## About this task:
The response must contain every line from the records below that has "computer".
[Data to process — start]
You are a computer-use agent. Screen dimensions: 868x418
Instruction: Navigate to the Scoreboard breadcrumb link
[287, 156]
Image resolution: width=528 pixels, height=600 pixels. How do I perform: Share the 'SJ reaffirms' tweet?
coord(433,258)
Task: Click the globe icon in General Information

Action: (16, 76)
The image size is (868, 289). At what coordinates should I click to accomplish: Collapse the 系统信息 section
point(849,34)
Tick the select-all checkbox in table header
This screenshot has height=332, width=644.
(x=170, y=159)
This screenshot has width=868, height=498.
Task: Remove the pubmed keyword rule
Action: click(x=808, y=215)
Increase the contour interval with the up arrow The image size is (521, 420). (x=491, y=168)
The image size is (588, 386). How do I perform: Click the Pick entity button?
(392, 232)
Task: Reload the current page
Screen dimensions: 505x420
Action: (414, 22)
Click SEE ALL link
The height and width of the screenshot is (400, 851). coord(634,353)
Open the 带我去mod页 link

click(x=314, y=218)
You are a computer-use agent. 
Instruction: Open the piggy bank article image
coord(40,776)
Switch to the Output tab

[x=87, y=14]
[Data to process — finish]
[Data to process — start]
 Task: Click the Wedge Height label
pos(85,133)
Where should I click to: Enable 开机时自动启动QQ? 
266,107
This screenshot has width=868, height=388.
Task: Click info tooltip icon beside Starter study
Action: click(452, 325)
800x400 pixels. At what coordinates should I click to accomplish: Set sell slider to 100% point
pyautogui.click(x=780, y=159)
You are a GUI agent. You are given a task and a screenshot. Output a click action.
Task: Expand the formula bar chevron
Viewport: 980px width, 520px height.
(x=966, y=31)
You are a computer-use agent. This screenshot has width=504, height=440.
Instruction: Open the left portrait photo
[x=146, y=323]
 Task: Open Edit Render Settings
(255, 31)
[Data to process — finish]
## Result:
You are a computer-use agent. Screen dimensions: 868x418
You are a computer-use agent. 
You are a computer-use agent. This screenshot has width=504, height=440.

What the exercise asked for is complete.